### [Record extracts]
※ ※ ※

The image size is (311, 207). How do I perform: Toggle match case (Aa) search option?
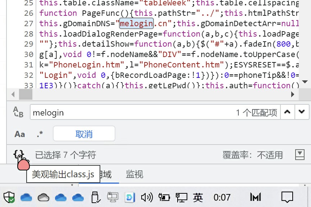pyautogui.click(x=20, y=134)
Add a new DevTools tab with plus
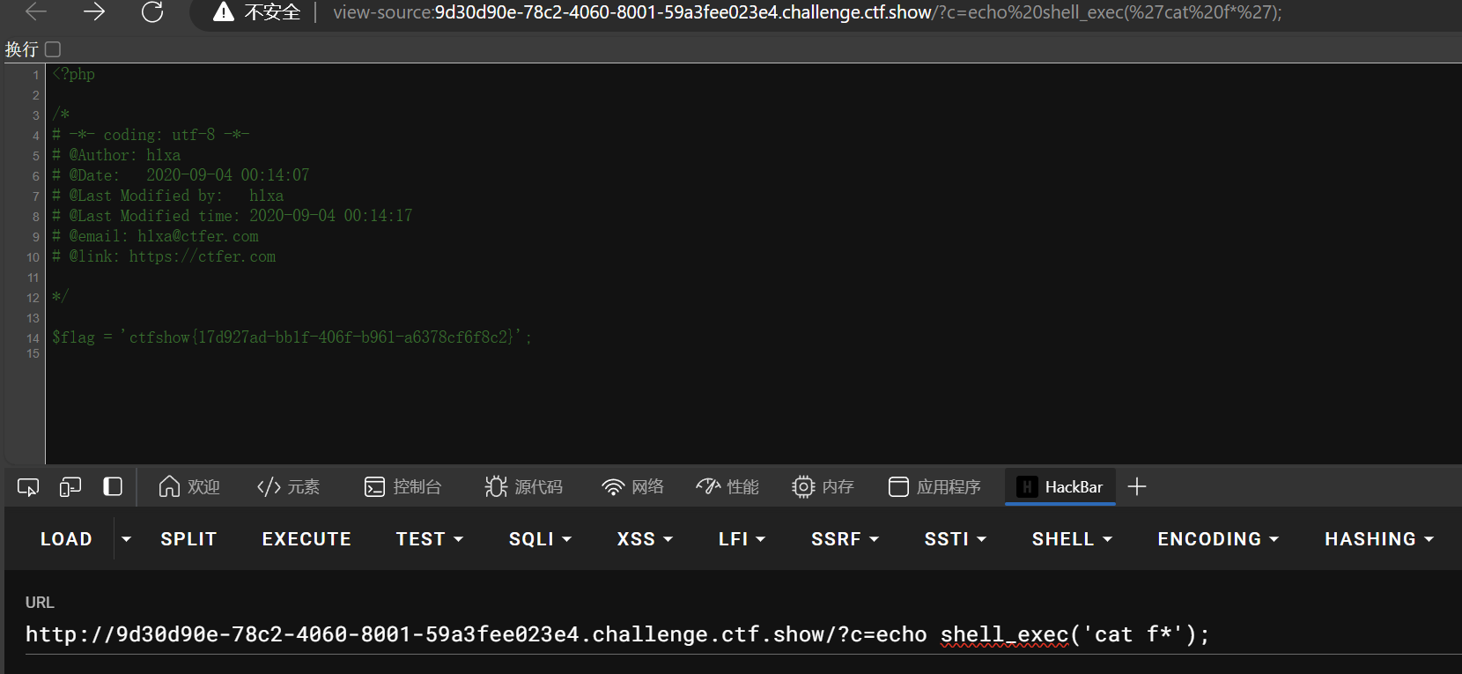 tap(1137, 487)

※ ※ ※

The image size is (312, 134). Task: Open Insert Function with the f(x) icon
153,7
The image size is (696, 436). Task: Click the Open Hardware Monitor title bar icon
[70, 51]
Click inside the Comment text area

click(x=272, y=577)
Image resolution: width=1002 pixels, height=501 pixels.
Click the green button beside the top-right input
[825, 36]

※ ※ ※

### [Given exercise]
Count the rows above that contain the string "Task", treating uppercase and lowercase as different, and give only the number.

### [Exercise solution]
2